We all know by now that sometimes a cigar is just a cigar. But when is a couch not just a couch? When the couch’s past owner was Dr. Sigmund Freud, it becomes nearly as celebrated as he is. There are several surprises when viewing the couch. Not the least of which is the lavish drapings and pillows which adorn it.
The couch, along with other personal effects, is on display at the red brick house in Hampstead, London where Freud moved with his family in 1938 after fleeing the Nazis. It was, as he predicted, “his last address on the planet.” The next year he died. But the house has been preserved as a museum, the heart of which is Freud’s own study and consulting room, with its infamous couch and collection of antiquities sent from Vienna.
So, what is the significance of the psychoanalyst’s couch? As the father of psychoanalysis, Freud was the first to use a couch in his practice. Theories abound. One theory says it was Freud himself who couldn’t deal with looking directly at patients, so by having them lie back on a couch and positioning himself behind and slightly to the side of them, he could avoid eye contact. A more likely reason may have been that he believed when no eye contact was made, patients felt freer to express themselves and were released from any inhibitions caused by their doctor’s facial expressions. Others think the couch places the patient in a “one down” position from their patients and thus increases the power of the analyst in the therapeutic situation.

Freud's couch -- laden with subtext and patient confessions -- at Freud's home and museum in Hampstead.
But another solution to this mystery may have been found, and is on display in Freud’s old apartment in Vienna as part of the celebration for the 150th anniversary of his birth. In Freud’s day, reclining in mixed company was seen as extremely risqué. So much so, that “a gentleman never takes a seat on the sofa,” declared Herr Schramm in his book of etiquette, Good Form & Proper Deportment (Berlin, 1919). Only a straight back chair was considered proper.
As a practitioner of hypnosis, Freud found that lying down promotes a loss of control that encourages more intuitive conversation. Is it any wonder that the word couch (from the French coucher) doesn’t only mean to lie down – it also means to put an idea into words?

---+---

Reproduce the passage about Freud's couch above word for word, between "Freud's couch -- laden" and "idea into words?", inclusive.

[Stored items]
---+---

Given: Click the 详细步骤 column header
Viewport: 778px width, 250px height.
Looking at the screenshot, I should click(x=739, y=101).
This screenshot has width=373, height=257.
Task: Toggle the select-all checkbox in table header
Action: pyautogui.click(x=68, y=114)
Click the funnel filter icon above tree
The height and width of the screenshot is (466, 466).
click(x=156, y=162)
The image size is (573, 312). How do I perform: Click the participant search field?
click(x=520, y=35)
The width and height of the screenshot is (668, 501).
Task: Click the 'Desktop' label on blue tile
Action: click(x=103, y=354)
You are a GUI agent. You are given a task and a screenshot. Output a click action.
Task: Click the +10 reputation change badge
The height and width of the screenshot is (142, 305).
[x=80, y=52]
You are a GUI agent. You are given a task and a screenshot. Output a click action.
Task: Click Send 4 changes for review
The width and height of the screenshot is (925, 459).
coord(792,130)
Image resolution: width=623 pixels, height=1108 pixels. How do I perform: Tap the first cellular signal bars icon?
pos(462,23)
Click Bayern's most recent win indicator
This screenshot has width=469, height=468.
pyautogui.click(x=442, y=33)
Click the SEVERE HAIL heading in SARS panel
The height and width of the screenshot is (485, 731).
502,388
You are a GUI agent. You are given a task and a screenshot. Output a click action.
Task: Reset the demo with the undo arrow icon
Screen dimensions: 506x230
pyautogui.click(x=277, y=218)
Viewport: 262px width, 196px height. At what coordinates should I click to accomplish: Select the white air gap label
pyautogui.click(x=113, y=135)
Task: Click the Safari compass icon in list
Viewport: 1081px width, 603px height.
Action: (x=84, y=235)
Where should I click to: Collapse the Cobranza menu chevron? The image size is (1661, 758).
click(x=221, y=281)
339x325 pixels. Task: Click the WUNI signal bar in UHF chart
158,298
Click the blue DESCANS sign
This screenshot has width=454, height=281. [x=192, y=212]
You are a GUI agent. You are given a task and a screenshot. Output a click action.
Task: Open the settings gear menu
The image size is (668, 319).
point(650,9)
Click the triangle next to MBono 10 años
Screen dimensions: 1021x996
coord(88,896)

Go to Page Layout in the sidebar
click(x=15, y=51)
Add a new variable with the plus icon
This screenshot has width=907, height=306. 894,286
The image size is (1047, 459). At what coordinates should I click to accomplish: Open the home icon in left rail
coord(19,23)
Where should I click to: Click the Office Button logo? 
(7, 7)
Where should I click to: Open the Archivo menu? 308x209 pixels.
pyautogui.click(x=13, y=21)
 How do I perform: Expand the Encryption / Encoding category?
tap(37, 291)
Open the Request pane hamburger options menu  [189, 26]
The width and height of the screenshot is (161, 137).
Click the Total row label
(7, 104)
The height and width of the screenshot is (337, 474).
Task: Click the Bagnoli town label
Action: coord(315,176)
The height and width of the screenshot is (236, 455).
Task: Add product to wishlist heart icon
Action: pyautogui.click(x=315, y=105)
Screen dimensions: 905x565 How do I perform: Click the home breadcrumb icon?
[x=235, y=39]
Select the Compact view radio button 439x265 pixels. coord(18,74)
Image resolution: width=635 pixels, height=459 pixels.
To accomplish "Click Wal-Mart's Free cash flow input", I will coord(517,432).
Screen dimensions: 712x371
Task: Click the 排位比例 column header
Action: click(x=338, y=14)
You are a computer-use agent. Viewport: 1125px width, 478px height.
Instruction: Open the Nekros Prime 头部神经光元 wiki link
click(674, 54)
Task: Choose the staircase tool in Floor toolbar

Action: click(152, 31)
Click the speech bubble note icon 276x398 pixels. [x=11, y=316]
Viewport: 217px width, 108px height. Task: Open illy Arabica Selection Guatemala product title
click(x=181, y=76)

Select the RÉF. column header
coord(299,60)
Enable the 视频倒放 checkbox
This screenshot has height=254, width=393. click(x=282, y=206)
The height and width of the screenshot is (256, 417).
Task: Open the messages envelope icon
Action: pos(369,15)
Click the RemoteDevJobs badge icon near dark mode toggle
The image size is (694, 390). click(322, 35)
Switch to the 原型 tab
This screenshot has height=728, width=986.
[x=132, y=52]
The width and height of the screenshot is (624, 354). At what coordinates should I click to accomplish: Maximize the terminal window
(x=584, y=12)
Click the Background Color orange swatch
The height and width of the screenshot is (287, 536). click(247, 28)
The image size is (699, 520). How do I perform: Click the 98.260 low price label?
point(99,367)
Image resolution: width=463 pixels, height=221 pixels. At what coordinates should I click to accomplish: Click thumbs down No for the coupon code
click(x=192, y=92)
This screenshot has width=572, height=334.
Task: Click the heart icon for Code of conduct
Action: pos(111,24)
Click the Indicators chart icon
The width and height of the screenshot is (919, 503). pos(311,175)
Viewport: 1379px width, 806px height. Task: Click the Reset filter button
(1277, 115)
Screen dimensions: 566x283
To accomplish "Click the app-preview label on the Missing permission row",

---+---

[Your response]
Freud's couch -- laden with subtext and patient confessions -- at Freud's home and museum in Hampstead.
But another solution to this mystery may have been found, and is on display in Freud’s old apartment in Vienna as part of the celebration for the 150th anniversary of his birth. In Freud’s day, reclining in mixed company was seen as extremely risqué. So much so, that “a gentleman never takes a seat on the sofa,” declared Herr Schramm in his book of etiquette, Good Form & Proper Deportment (Berlin, 1919). Only a straight back chair was considered proper.
As a practitioner of hypnosis, Freud found that lying down promotes a loss of control that encourages more intuitive conversation. Is it any wonder that the word couch (from the French coucher) doesn’t only mean to lie down – it also means to put an idea into words?